To jest może fajne jak ktoś ma reaktory atomowe, wiatraki, hydroelektrownie itd.
(Ale tylko może, bo przecież akumulatory są toskyczne).
Ale w Polsce, gdzie z energią elektryczną jest zawsze problem, wiatrów nie ma, wodospadów nie ma, uranu też nie.
To bez sensu. A mam wrażenie że premier chce zrobić z nas elektrycznego pioniera.
Do tego ludzie raczej niebogaci. Jak nam zarobki wzrosną do poziomu Niemiec, to problem "starych trujących" aut sam się rozwiąże.
Prawie każdy wolałby nowe z salonu. Tylko jakoś prawie nikogo nie stać.
Poza tym wszystko fajnie póki prąd jest. Jakiś kataklizm, zerwane linie - i nigdzie nie pojedziemy.

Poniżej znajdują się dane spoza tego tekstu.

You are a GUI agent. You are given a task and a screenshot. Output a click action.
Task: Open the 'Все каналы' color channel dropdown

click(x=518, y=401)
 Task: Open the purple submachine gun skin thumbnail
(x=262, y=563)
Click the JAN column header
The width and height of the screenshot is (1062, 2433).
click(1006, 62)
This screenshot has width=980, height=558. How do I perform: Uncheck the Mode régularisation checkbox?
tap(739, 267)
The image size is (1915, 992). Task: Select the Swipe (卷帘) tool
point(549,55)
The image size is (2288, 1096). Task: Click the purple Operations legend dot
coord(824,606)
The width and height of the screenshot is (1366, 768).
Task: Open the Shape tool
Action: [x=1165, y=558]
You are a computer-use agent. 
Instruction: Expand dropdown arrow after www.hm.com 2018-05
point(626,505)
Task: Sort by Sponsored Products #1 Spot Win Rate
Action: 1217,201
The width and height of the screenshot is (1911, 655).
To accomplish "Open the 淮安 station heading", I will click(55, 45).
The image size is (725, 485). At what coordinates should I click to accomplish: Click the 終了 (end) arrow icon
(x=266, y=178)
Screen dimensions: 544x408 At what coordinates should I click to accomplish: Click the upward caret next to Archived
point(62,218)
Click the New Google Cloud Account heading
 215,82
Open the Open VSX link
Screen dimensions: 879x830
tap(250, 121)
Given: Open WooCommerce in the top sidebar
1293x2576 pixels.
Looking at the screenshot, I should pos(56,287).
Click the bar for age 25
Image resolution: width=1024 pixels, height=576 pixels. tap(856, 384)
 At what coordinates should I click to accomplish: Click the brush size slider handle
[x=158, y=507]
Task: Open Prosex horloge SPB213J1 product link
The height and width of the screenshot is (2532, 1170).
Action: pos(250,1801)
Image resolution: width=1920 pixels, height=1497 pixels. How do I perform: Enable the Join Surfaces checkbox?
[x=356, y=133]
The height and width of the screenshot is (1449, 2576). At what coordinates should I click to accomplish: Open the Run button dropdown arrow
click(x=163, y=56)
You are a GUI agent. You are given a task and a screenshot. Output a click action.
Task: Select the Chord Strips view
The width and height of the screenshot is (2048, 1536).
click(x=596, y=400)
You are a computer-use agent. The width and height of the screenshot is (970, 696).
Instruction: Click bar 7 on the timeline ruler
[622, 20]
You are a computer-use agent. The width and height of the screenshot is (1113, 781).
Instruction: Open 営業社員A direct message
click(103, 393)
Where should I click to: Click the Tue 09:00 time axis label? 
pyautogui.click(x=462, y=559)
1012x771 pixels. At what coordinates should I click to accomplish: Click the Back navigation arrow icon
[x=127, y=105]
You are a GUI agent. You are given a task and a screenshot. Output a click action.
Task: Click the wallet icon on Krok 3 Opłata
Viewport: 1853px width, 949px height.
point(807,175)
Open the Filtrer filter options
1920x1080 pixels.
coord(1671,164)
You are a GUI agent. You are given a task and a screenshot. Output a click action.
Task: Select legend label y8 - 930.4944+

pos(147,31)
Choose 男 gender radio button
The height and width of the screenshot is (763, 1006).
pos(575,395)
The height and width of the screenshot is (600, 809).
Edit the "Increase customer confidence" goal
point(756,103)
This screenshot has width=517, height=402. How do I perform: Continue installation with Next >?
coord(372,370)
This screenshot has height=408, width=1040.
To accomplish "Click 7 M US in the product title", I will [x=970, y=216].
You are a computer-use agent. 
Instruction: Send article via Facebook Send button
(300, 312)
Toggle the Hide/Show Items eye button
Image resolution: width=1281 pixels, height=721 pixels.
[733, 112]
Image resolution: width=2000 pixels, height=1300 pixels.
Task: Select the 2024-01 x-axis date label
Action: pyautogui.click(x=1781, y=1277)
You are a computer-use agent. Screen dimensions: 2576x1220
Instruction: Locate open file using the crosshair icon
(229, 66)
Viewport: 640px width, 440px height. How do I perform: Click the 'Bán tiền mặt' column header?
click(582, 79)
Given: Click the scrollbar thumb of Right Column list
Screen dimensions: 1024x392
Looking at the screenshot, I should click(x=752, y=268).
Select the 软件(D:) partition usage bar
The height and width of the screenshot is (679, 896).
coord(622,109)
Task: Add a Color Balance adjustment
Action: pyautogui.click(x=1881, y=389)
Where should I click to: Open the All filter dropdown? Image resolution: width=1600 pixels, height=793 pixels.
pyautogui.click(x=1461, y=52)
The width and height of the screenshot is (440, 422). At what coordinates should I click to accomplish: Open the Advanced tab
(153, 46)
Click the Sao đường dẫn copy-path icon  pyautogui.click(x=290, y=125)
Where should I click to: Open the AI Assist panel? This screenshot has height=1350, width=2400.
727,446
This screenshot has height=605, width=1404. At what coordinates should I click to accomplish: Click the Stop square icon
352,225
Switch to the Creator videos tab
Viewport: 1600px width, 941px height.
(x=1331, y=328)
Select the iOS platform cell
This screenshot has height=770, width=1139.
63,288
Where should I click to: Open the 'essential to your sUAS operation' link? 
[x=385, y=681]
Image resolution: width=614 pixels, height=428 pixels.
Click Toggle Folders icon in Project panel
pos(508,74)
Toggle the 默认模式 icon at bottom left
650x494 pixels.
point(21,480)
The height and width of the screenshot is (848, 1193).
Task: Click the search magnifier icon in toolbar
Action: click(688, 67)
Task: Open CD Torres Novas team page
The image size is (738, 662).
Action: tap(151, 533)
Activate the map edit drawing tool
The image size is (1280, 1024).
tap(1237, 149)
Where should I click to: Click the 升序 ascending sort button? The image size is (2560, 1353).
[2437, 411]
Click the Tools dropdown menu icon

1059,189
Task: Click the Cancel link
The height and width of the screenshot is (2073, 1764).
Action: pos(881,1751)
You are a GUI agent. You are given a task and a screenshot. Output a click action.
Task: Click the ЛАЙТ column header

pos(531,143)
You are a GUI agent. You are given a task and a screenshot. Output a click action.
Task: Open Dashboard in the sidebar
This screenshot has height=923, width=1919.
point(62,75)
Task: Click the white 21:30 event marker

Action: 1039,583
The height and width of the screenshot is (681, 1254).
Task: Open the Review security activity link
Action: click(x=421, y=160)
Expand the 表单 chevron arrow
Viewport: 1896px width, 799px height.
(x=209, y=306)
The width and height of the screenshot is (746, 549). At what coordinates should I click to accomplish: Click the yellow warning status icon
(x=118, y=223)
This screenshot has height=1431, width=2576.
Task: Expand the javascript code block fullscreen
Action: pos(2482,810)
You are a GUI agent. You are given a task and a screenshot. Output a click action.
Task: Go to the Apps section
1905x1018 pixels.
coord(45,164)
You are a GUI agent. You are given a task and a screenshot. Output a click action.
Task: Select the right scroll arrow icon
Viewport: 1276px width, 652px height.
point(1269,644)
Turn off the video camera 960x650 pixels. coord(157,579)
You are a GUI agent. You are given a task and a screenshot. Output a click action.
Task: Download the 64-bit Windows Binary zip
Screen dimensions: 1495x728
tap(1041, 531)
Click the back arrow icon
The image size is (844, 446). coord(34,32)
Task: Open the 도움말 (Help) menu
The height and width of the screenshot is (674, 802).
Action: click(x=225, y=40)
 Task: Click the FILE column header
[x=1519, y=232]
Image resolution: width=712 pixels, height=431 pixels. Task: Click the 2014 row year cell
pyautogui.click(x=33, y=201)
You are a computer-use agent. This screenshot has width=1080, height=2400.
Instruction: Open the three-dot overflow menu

Wyobrażacie sobie jak Mad Max szuka na pustyni gniazdka elektrycznego
Jest jeszcze jedna kwestia. Jeżeli kupuje dziś auto spełniające pewne normy i dopuszczone do sprzedaży i płacę za nie ciężkie pieniądze.
To powinienem mieć prawo użytkować to auto tak długo jak mi się podoba. Aż się rozpadnie ze starości.
Zapłaciłem za nie. Spełniało normy.
Wszelkie kary za jego używanie i zmuszanie mnie do kupna nowego jest niesprawiedliwe.
10 lat temu chcieli żeby kupować diesle, bo są eko. Dziś zakazują im wjazdu do miast.
Kto powiedział, że za 20 lat nie wprowadzą zakazu na dzisiejsze EV, z nakazem natychmiastowej utylizacji bo przecież mają trujące akumulatory?